ここでモンスターの相手をしていた方が、数倍ましだ」
ずさんっ、と風を斬る音。松明の炎もゆらめく。
「なるほどお、そんな理由で家出をしたのね」
「家出じゃない! 道場を捨てただけだ。俺は新しい師匠を探す」
「しかし、都合よく彼の前に師匠が現れるほど、世の中甘くは無かった」
画面が暗転し、水無月の歩く姿。
ダンジョン内で強者の冒険者に話しかける。
近くの巨岩に腰掛けて。
「その攻撃、強いな。どうか俺に剣術を教えてくれないだろうか」
ふっ、とクールに微笑んで見せる水無月。
冒険者は胡散臭い顔をして、その場を立ち去った。
次は水辺の休憩エリアが映し出される。
飲み物を汲もうとする、上級のローブを身につけた魔法使いの女の子。
「こっちの女神の聖水の方が魔力は回復する。持っていけ」
水無月が懐から瓶を取り出して、ぽーんと放る。
女の子は何が起こったのかわからず、目を瞬かせるだけ。
受け取り手のない瓶は、ガチャンと音を立て割れた。
そうして、慌てて水筒を仕舞いこんで逃げるように去っていった。
後には巨岩に腰掛けた水無月が残るだけ。
「なあ、お前の言っていた誘い方で本当に良いのか?」
「大丈夫よ。超クールなカメラ映りだわ」
「いや、カメラ映りはどうでも良くてだな。
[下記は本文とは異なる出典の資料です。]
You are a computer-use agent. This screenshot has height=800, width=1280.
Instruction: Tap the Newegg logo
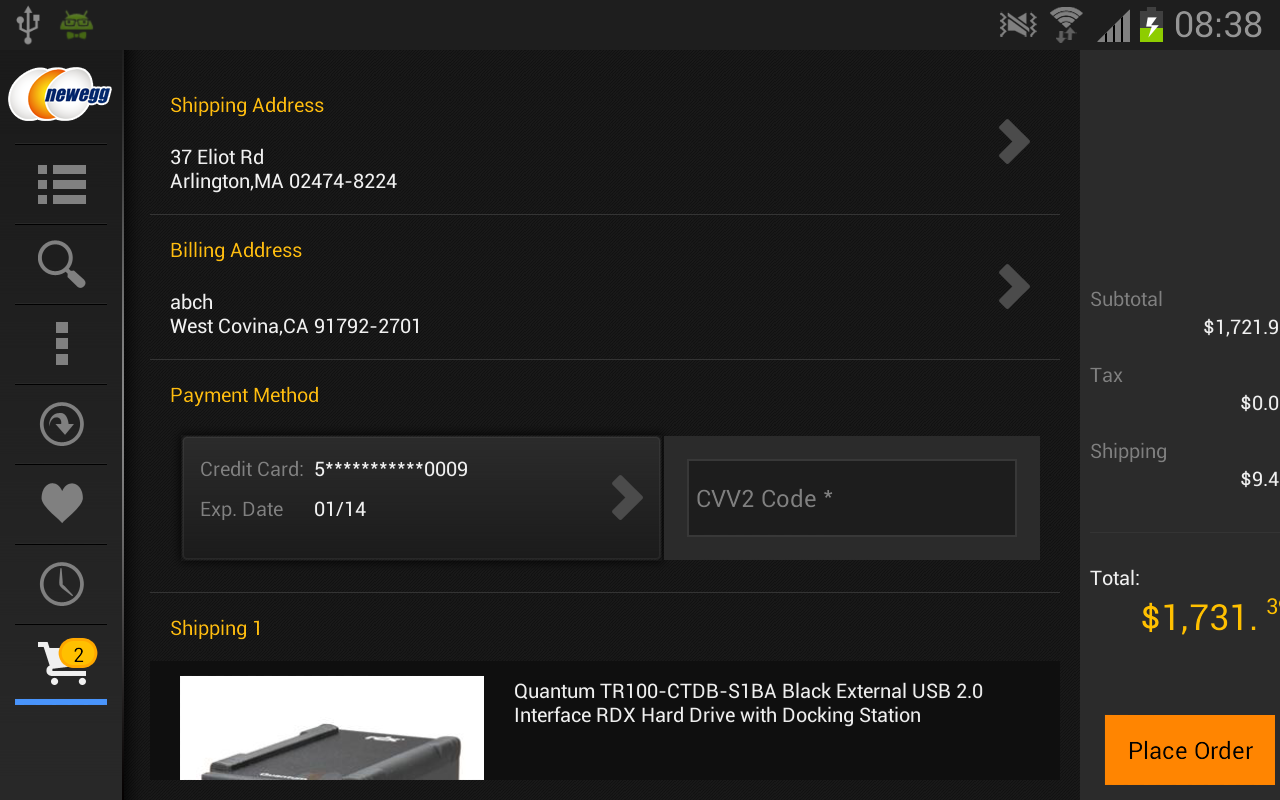pos(60,95)
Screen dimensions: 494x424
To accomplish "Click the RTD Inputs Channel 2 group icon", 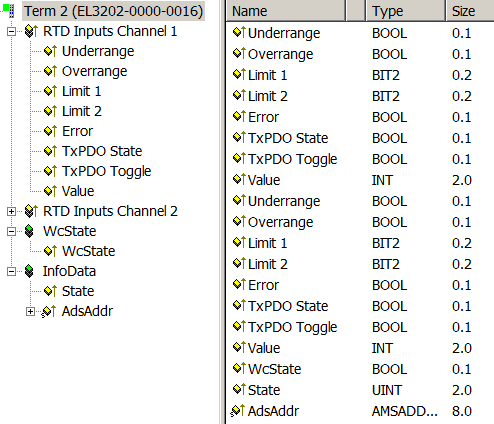I will 31,211.
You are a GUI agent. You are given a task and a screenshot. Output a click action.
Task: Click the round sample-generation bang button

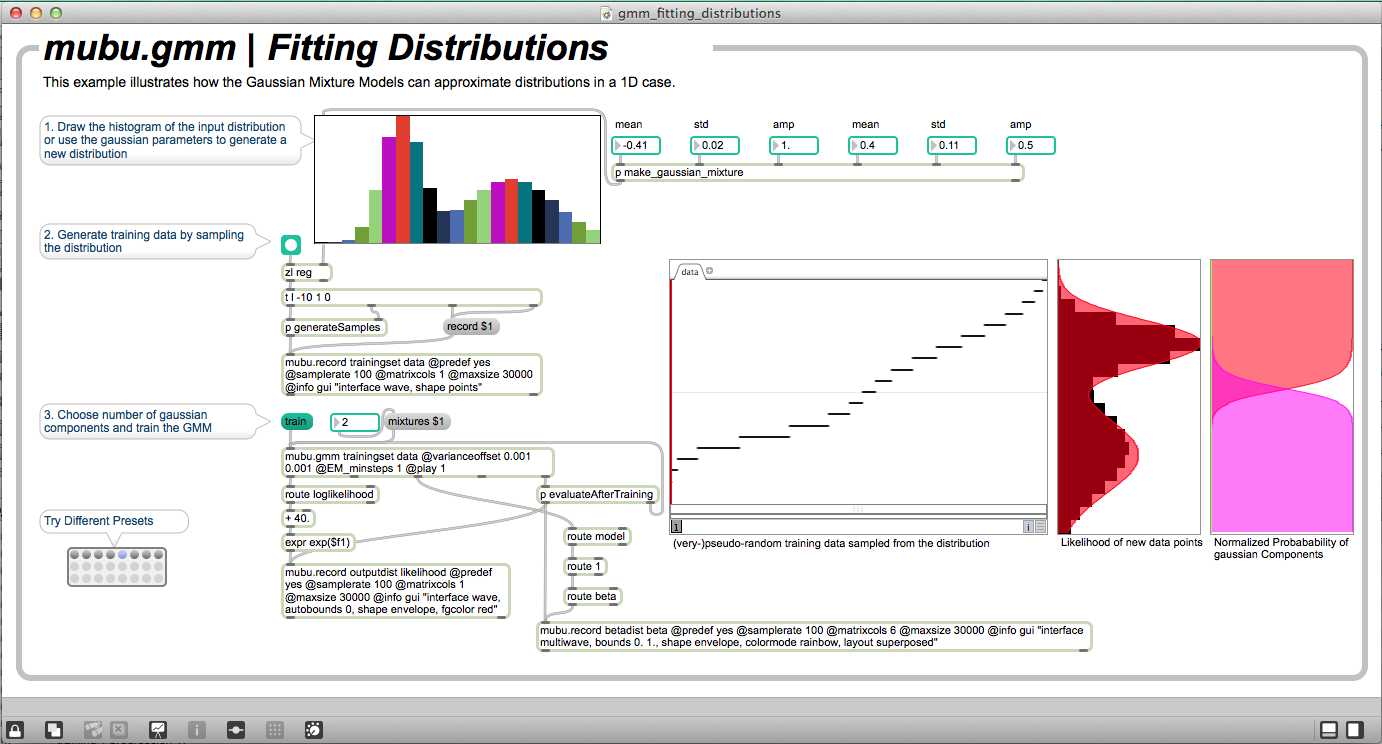point(291,244)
じゃなくて、何でまた撮って」
「鉄壁のスカートよりも高い障害が、あいちゃんの前に立ちはだかる。
彼の師匠になってくれる奇特な方など、もう現れないのだろうか」
「おい、悪意のあるナレー」
再び水無月の反論が途中でぶつ切りになる。
ひし形に画面がくりぬかれて、場面が変わった。
コンコン、と薄暗いダンジョンで何故かカナヅチを振るう水無月の姿が。
「本当に、俺の師匠が作れるんだろうな?」
「大丈夫よ。どこでもツクールは、どこでも作れるんだから」
「いや、場所のことではなくてだな」
「最初は疑心暗鬼だったあいちゃん。
しかし、まだ見ぬ師匠を思って振るうカナヅチは、
希望の光で輝いているようだった」
「いった、親指をやっちまった」
手首を振って、しかめっ面を作る水無月。
あらら、と有泉の可愛いため息が聞こえる。
「こっちに治療キットがあるから、無理しないで来なさい」
「面目ない」
映像用の猫を被った声ではなく、素のやり取り。
二人の信頼関係が伺える。
「できたぞ。これで、俺にも師匠ができるのか?」
木の板をこっちに見せつける。
そこには釘を打った文字で、『師匠求む』と書かれていた。
「そうねえ。そこの角に、23って数字を入れて完成ね」
「23? どうして、そんな番号を」
「願い事番号よ。世界には願い事を叶えたい人が大勢いるわ。その順番ってわけ」
なるほど、と水無月が頷いてカナヅチを握り直す。
場面転換する。
長机と、後ろの椅子に見覚えのある白衣と水色の羽。博士が座っていった。
「受験番号23番、部屋にお入り下さいなのです」
がちゃり、とドアが開いて、藍色のローブを着た水無月が部屋に入ってきた。